Friday, July 6, 2007

Lado ciego







Hoy caminé por la ciudad. Anduve entre la gente, entre decenas de rostros. Entre el doble de ojos y de orejas que pasaron fugazmente frente a mí. Si al final del día recuerdo tres de todas esas caras que mis ojos vieron serán muchas.

Sin darme cuenta llegué al museo y sin pensarlo abandoné el calor callejero para guarecerme entre las pinturas y esculturas.

Subí cuatro pisos, o cinco, y empecé a recorrer las pequeñas galerías donde reposan las mujeres desnudas de Picasso y las noches tortuosas de Van Gogh.

De pronto, dando una vuelta, distraído, sentí el golpe seco. Como cuando te pegan por el lado ciego. Exactamente frente a mí estaba Magritte. Lo vi franco y me gustó.

Me volvió a gustar y eso que hoy tampoco pude verle el rostro.

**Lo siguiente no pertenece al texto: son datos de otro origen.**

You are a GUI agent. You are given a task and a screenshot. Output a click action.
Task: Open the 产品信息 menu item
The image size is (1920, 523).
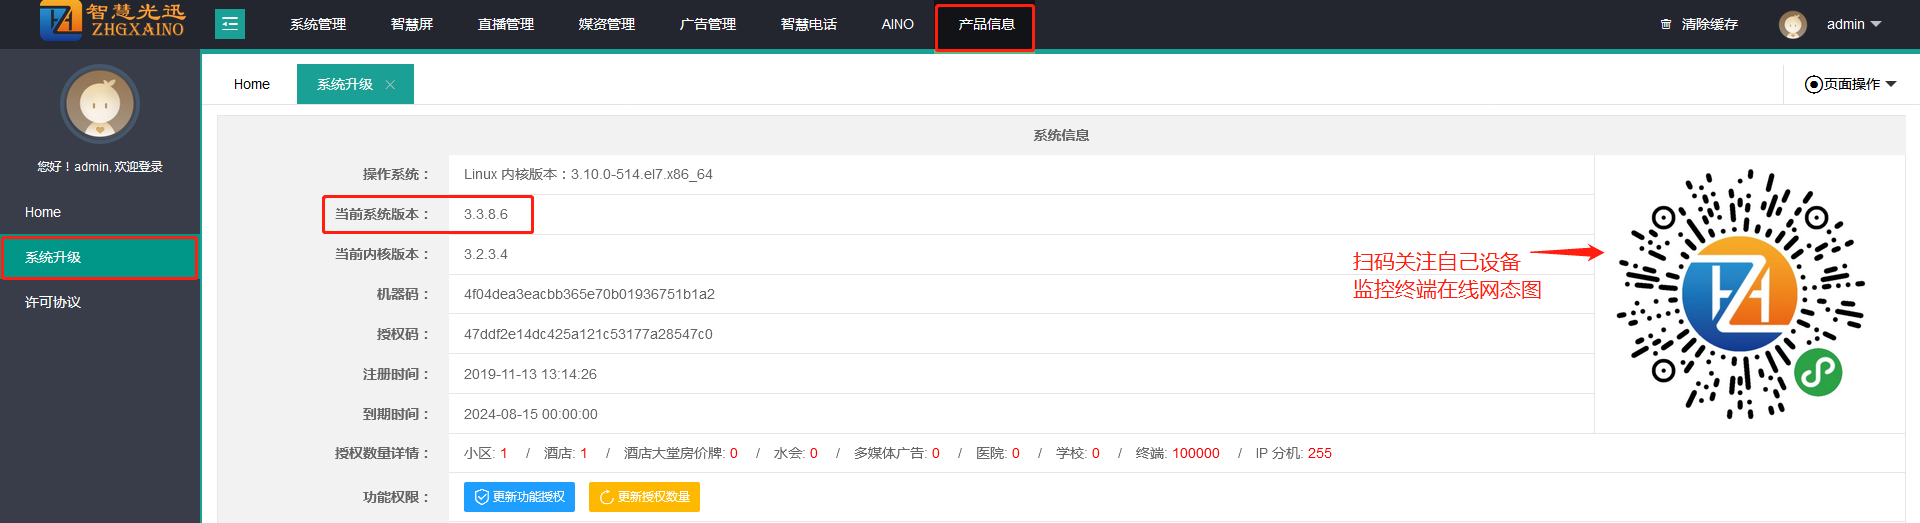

Como si fuera yo uno de los cerúleos ojos que Magritte imagina, me quedé fijamente mirando a los amantes que sin verse, desamparados por la oscuridad, se besan.

A pesar de que no les vi sus orejas parejitas y sus ojos bien abiertos, no puedo olvidarlos.

¿Qué pasará entre Magritte y yo el día que realmente nos veamos las caras?

Wednesday, July 4, 2007

La abuela

La cabeza me ha retumbado el día de hoy. Anoche soñé con mi abuela.

Pero no mi abuela la que quedó después que murió mi abuelo; ni la abuela que sobrevivió al derrame cerebral, sino la abuela originaria. La abuela anterior a 1987.

La que no paraba.


La que era capaz de hacerle de desayunar algo diferente a cinco nietos hambrientos sentados en el comedor que se hacía grande.


La que era capaz de subirse al coche, perseguir al autobús escolar y cerrársele en pleno eje vial para que te subieras en él.


A mi abuela eléctrica que recibía a 200 invitados un 23 de diciembre y despachaba a todo mundo con un regalo, luego de haber dado de beber y comer.


A mi abuela que tenía unos lentes heptagonales muy a la moda que eran más bien verdes botella.


La que gritaba cuando no le hacías caso o te dejaba dormir hasta tarde mientras veías una película de Pedro Infante y Luis Aguilar en el cuatro, interrumpida por anuncios de "agosto al costo en Hermanos Vázquez".


La que nos enseñó a jugar canasta uruguaya a mí y a mis primos, para luego dejarnos ganar.


La que decían que tocaba el piano como un prodigio, aunque nunca la vi frente al teclado.


La que me peinaba cada mañana diferente, según mi héroe del día: "Hoy como Manolo Arruza, abue", y mi abuela lo lograba a pesar de cualquier cosa.


Esa abuela. La que por poco se pierde en mi olvido, pero volvió envuelta en un sueño.